Aim of the exercise: Look for the line with "Viewport: 441px width, 623px height."; please transcribe it and every later line in the entries exactly, up to the end, leaving pictures out.

"""

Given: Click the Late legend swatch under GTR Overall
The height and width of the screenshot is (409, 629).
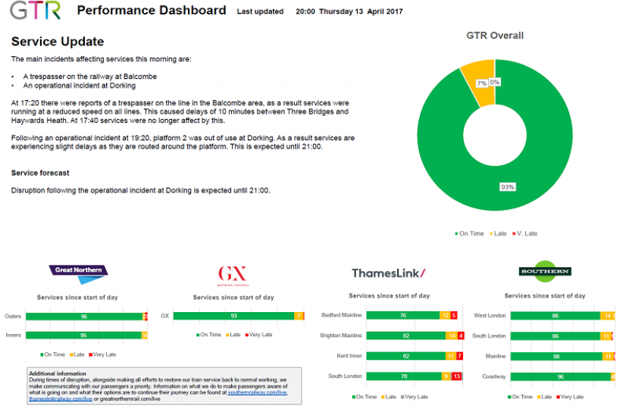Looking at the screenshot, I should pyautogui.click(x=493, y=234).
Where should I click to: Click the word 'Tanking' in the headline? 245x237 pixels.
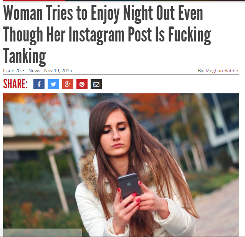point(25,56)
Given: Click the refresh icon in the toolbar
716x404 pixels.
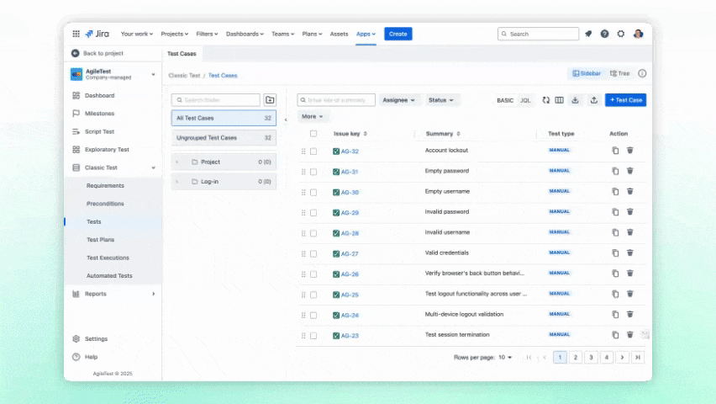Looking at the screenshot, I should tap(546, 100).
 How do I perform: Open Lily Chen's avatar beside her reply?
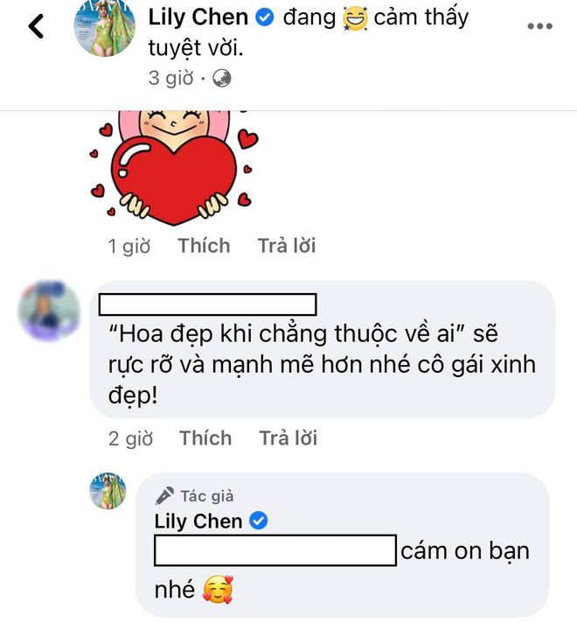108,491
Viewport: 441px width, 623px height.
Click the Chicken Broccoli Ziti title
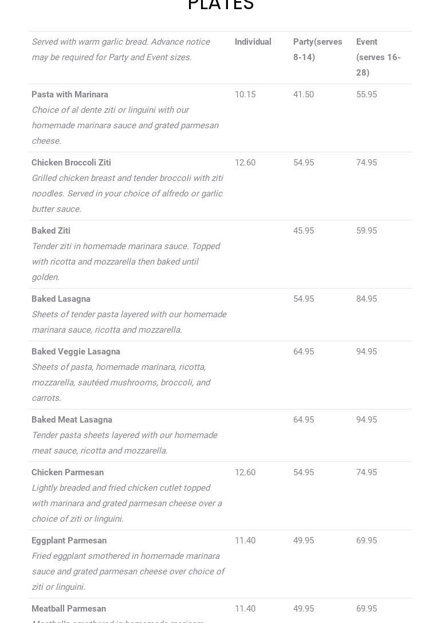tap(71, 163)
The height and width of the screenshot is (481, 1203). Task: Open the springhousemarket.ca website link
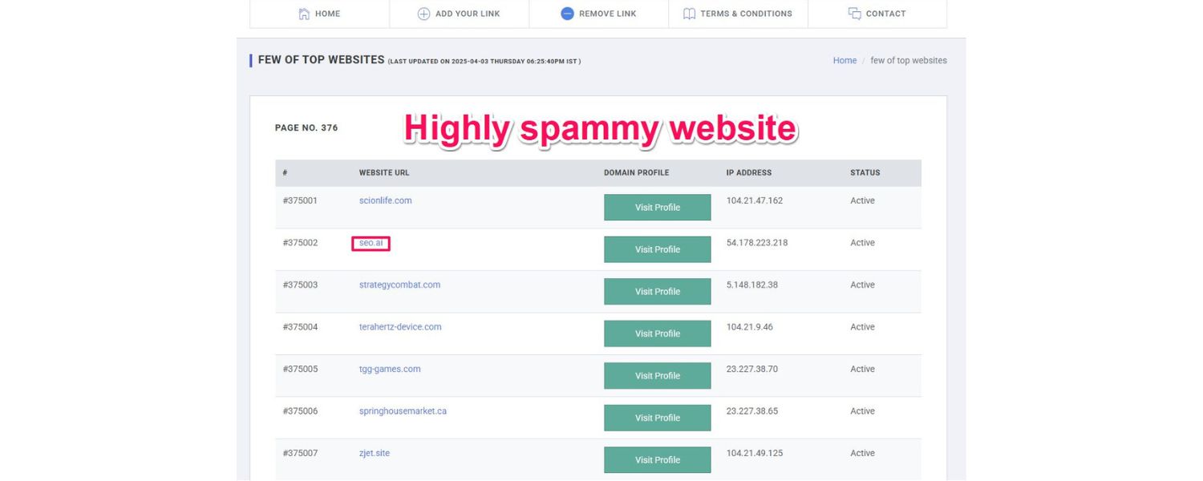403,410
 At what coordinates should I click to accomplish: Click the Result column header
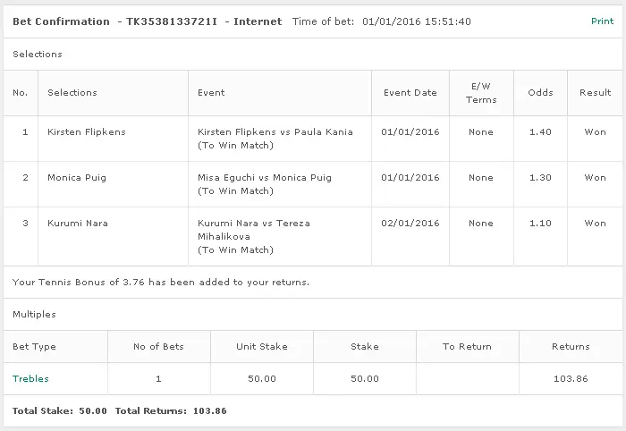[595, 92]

"""

The answer:
Viewport: 441px width, 623px height.
Click the Chicken Broccoli Ziti title
tap(71, 163)
The height and width of the screenshot is (481, 1203). Task: Open the springhousemarket.ca website link
403,410
 At what coordinates should I click to accomplish: Click the Result column header
[595, 92]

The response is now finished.